Privacy Policy

1. Scope

This policy describes our practices for personal information and certain non-personal data. If you use PlayrbookGA on behalf of a school, club, or employer, that organization’s policies may also apply; you should direct institutional questions to your administrator.

2. Information we collect

2.1 You provide directly

• Account & profile: name, email address, password (stored securely), organization or team name where applicable, and preferences you set in the product.
• Billing: payment-related details are processed by our payment partners (e.g., Stripe); we typically receive limited billing metadata (e.g., last four digits, subscription status), not full card numbers stored on our servers.
• Support & communications: messages you send us, including email or in-product support content.

2.2 Customer Data you upload

You may upload game or performance data (for example, CSV files) and related files. That data may include player or personnel identifiers present in your files. You control what you upload and are responsible for lawful collection and use under team, league, or institutional rules.

2.3 Automatically collected

• Device & usage: IP address, browser type, device identifiers, approximate location derived from IP, pages viewed, and feature usage to operate and improve the Services and security.
• Cookies & similar technologies: we use cookies or local storage for session management, preferences, analytics on our marketing site, and fraud prevention. You can control cookies through browser settings.

3. How we use information

We use information to:

• Provide, maintain, and improve the Services (including mapping, dashboards, and analytics features);
• Create and manage your account, authenticate users, and process subscriptions;
• Send transactional messages (e.g., verification, receipts, security alerts) and, where permitted, product updates;
• Detect, prevent, and respond to abuse, fraud, or security incidents;
• Comply with law and enforce our Terms; and
• Generate aggregated or de-identified insights that do not identify you, for analytics and product improvement.

4. Legal bases (EEA/UK users)

Where GDPR applies, we process personal data on the basis of: performance of a contract, legitimate interests (e.g., securing the Services, improving features, fraud prevention—balanced against your rights), consent where required (e.g., certain marketing cookies), and legal obligation.

5. Sharing & disclosure

We do not sell your personal information.
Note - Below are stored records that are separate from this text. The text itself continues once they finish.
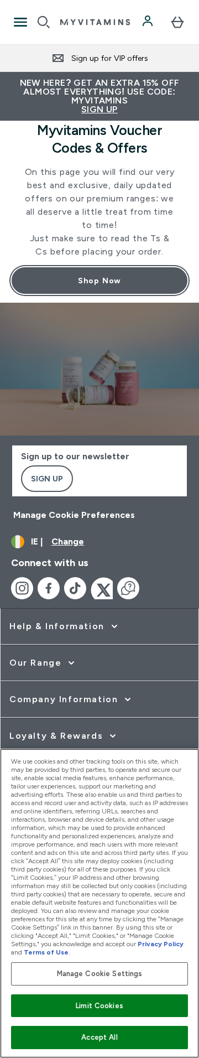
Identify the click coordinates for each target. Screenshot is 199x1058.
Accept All (99, 1037)
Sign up (47, 478)
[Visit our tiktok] (75, 588)
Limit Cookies (99, 1006)
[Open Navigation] (20, 22)
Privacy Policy (161, 944)
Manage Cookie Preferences (74, 515)
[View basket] (177, 22)
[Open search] (43, 22)
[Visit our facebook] (49, 588)
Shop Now (99, 280)
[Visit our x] (102, 588)
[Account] (149, 22)
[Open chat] (128, 588)
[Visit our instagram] (22, 588)
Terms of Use (46, 952)
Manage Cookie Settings (100, 973)
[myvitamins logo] (95, 22)
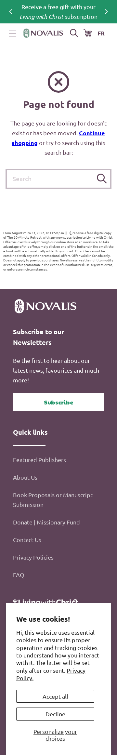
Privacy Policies (33, 557)
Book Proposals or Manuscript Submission (53, 499)
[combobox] (58, 179)
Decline (55, 713)
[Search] (101, 178)
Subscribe (58, 402)
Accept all (55, 696)
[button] (13, 33)
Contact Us (27, 539)
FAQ (18, 574)
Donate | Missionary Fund (46, 522)
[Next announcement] (106, 12)
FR (101, 33)
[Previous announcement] (11, 12)
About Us (25, 477)
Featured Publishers (39, 459)
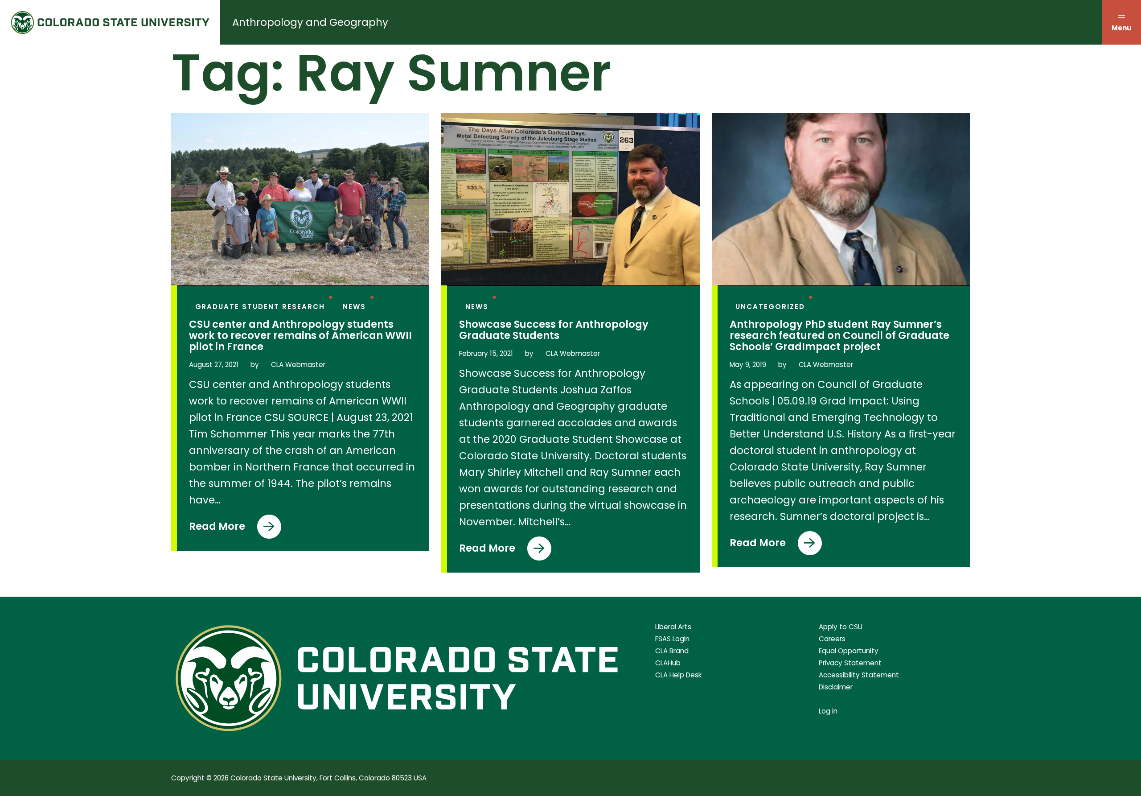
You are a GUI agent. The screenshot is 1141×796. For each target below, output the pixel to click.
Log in (828, 711)
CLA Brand (672, 651)
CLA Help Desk (678, 675)
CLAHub (668, 663)
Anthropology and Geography (310, 22)
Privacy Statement (850, 663)
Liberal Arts (673, 626)
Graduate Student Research (260, 306)
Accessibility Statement (859, 675)
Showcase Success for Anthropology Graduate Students (553, 330)
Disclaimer (836, 687)
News (354, 306)
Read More (225, 529)
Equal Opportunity (848, 651)
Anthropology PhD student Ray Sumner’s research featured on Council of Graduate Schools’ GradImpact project (839, 335)
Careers (832, 638)
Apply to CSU (840, 626)
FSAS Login (672, 638)
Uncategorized (770, 306)
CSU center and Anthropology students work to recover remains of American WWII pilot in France (300, 335)
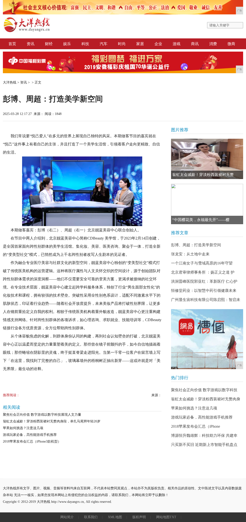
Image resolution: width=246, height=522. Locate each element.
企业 (158, 44)
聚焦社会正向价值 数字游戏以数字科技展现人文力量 (42, 414)
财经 (49, 44)
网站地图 (163, 517)
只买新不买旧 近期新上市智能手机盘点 (204, 445)
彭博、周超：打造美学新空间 (196, 245)
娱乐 (67, 44)
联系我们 (91, 517)
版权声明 (139, 517)
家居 (140, 44)
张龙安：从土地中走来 (190, 254)
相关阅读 (11, 407)
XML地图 (115, 517)
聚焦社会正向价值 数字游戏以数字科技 (204, 390)
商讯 (195, 44)
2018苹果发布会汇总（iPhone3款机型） (32, 441)
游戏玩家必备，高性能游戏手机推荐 (30, 435)
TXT (173, 517)
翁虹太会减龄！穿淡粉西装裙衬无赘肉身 (205, 399)
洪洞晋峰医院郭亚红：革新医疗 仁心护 (204, 281)
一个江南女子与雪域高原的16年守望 (202, 263)
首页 (12, 44)
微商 (231, 44)
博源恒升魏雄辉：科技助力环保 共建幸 (204, 435)
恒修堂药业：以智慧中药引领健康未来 (203, 290)
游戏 (176, 44)
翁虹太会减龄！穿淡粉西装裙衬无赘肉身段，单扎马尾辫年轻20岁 (51, 421)
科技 (85, 44)
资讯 (30, 44)
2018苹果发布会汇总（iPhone (195, 426)
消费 (213, 44)
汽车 (103, 44)
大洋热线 (9, 82)
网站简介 (67, 517)
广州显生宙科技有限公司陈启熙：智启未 (205, 300)
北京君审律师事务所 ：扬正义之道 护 (202, 272)
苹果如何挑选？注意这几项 (23, 428)
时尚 (122, 44)
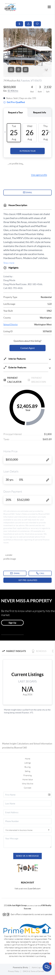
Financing (27, 775)
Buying (27, 767)
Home (27, 759)
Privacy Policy (13, 971)
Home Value (27, 779)
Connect (27, 788)
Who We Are (27, 784)
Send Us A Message (27, 856)
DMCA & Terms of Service (33, 971)
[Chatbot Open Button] (47, 967)
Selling (27, 771)
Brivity (25, 967)
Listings (27, 763)
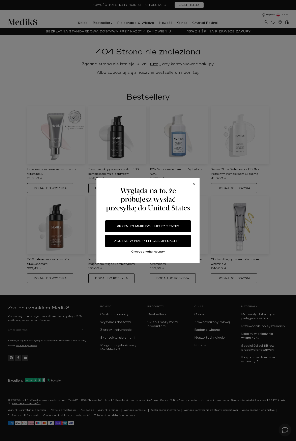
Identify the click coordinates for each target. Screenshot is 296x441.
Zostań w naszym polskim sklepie (148, 241)
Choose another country (148, 251)
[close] (194, 184)
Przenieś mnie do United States (148, 226)
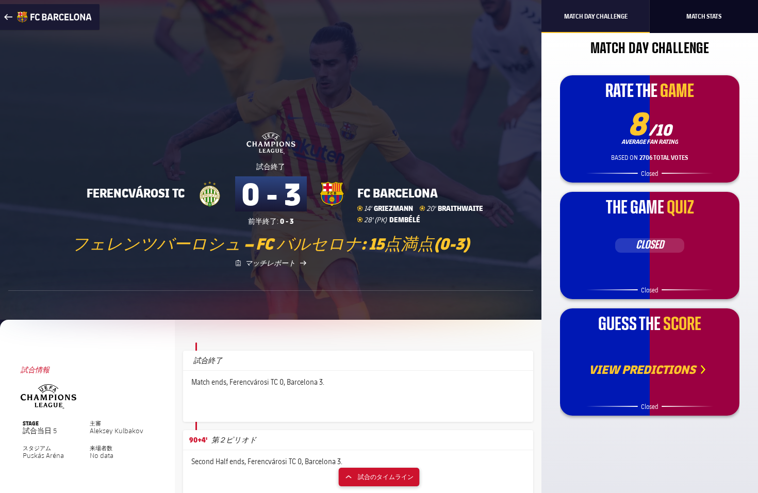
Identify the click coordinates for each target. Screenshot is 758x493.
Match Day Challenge (596, 16)
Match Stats (703, 16)
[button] (514, 406)
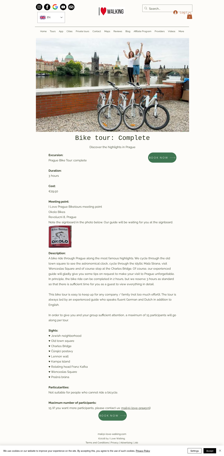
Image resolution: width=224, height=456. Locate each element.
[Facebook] (47, 7)
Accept (209, 450)
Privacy (115, 442)
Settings (194, 450)
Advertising (126, 442)
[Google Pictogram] (55, 7)
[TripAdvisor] (71, 7)
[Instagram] (39, 7)
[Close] (220, 450)
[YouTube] (63, 7)
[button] (189, 15)
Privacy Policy (143, 450)
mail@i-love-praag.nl (135, 408)
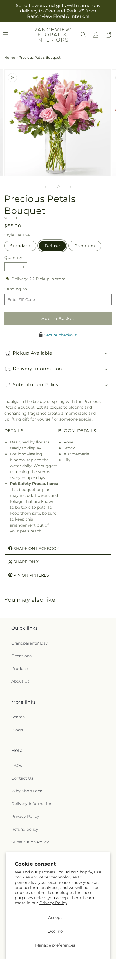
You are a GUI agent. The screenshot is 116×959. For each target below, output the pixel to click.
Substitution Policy (30, 842)
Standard (20, 245)
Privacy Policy (53, 902)
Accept (55, 917)
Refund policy (24, 829)
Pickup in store (50, 278)
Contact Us (22, 778)
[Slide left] (45, 187)
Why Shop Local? (28, 790)
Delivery (20, 278)
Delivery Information (31, 803)
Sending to (24, 289)
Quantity (13, 257)
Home (9, 57)
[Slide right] (70, 187)
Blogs (17, 729)
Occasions (21, 655)
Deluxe (52, 245)
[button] (83, 35)
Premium (84, 245)
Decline (55, 931)
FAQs (16, 765)
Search (18, 716)
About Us (20, 681)
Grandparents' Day (29, 643)
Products (20, 668)
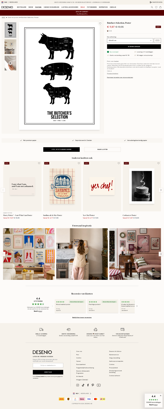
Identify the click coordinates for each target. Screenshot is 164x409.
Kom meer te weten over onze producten (120, 77)
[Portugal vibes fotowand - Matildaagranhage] (82, 254)
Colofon (78, 358)
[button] (157, 40)
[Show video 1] (10, 63)
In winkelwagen (134, 46)
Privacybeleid (113, 368)
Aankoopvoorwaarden (116, 361)
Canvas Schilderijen (51, 7)
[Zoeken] (152, 7)
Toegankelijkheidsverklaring (85, 368)
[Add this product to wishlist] (100, 23)
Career (78, 361)
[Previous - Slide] (3, 190)
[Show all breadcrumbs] (4, 17)
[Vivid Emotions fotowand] (29, 254)
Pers (77, 355)
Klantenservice (114, 355)
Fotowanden (92, 7)
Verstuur (48, 372)
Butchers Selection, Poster (30, 17)
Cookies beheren (114, 375)
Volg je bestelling (114, 358)
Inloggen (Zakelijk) (82, 380)
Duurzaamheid (81, 364)
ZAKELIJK (113, 7)
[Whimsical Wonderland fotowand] (135, 254)
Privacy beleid (40, 376)
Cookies (111, 364)
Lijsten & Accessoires (70, 7)
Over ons (79, 351)
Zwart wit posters (13, 17)
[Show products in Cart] (160, 7)
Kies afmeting (111, 37)
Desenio (87, 403)
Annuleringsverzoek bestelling (115, 371)
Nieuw (31, 7)
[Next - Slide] (161, 190)
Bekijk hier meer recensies (82, 317)
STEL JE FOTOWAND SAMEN (61, 149)
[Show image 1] (10, 30)
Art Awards (79, 376)
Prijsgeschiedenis (112, 73)
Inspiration (103, 7)
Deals (83, 7)
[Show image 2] (10, 46)
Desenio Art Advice (115, 351)
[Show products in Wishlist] (156, 7)
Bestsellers (21, 7)
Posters (38, 7)
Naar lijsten (102, 149)
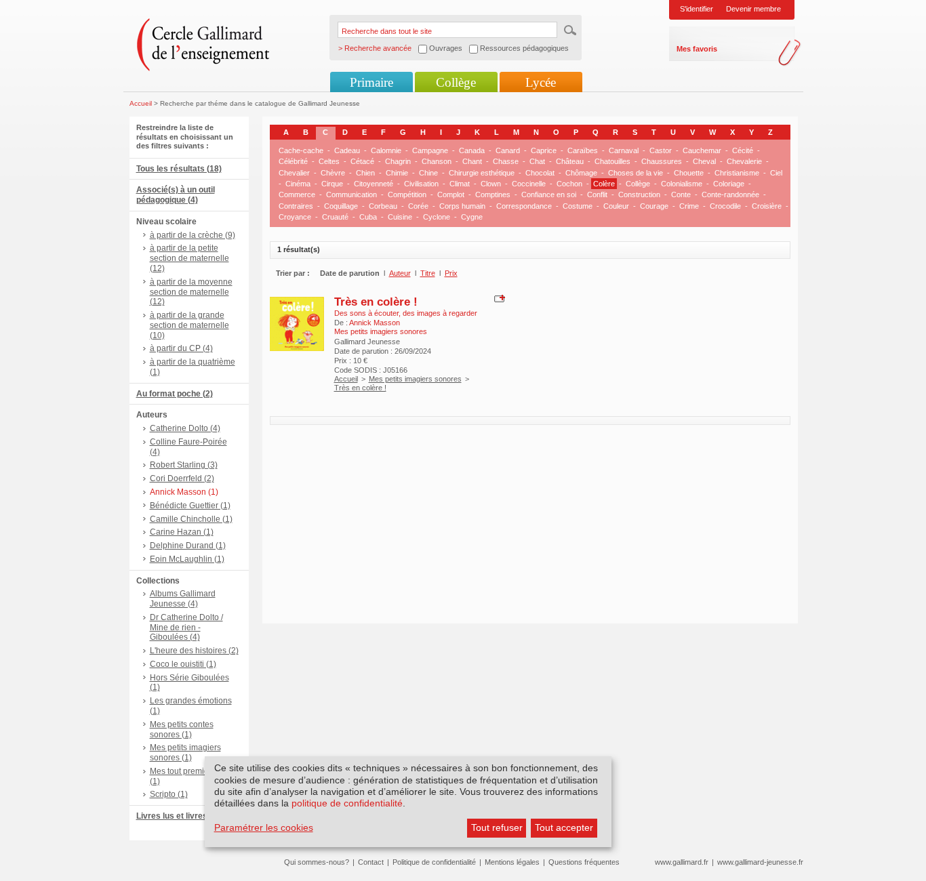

We may share information with:

• Service providers who assist us (hosting, email, payments, analytics), bound by confidentiality and processing terms;
• Professional advisers where required (lawyers, auditors); and
• Authorities when required by law, legal process, or to protect rights, safety, and security.

If we are involved in a merger, acquisition, or asset sale, we will provide notice and treat your information consistently with this Policy and applicable law.

6. International transfers

We may process information in the United States and other countries where we or our providers operate. Where we transfer personal data from the EEA, UK, or Switzerland, we use appropriate safeguards (such as Standard Contractual Clauses) as required by law.

7. Retention

We retain information as long as your account is active or as needed to provide the Services, comply with law, resolve disputes, and enforce agreements. Customer Data may be deleted or anonymized when you delete content or close your account, subject to backup and legal retention periods.

8. Security

We implement technical and organizational measures designed to protect information (including encryption in transit where appropriate, access controls, and monitoring). No method of transmission over the Internet is 100% secure; we cannot guarantee absolute security.

9. Your rights & choices

Depending on your location, you may have rights to access, correct, delete, or export personal information; object to or restrict certain processing; withdraw consent where processing is consent-based; and lodge a complaint with a supervisory authority. To exercise rights, contact us through your account or our published contact methods. We may verify your request as permitted by law.

California (CCPA/CPRA): California residents may have additional rights (e.g., to know categories of personal information collected, to delete, to opt out of “sale” or “sharing” for cross-context behavioral advertising—we do not sell personal information in the traditional sense). You may designate an authorized agent where allowed by law.

10. Children

The Services are not directed to children under 13 (or the age required in your jurisdiction). We do not knowingly collect personal information from children. If you believe we have, contact us and we will take appropriate steps.

11. Third-party links

Our site may link to third-party websites. We are not responsible for their privacy practices; please review their policies.

12. Changes to this Policy

We may update this Privacy Policy from time to time. We will post the new version and change the “Last updated” date. Material changes may be communicated by email or in-product notice where appropriate.

13. Contact

For privacy questions or requests, contact us through the support options in your PlayrbookGA account or via the contact method published on our website. For data protection inquiries in the EU/UK, you may also contact our representative if we publish one.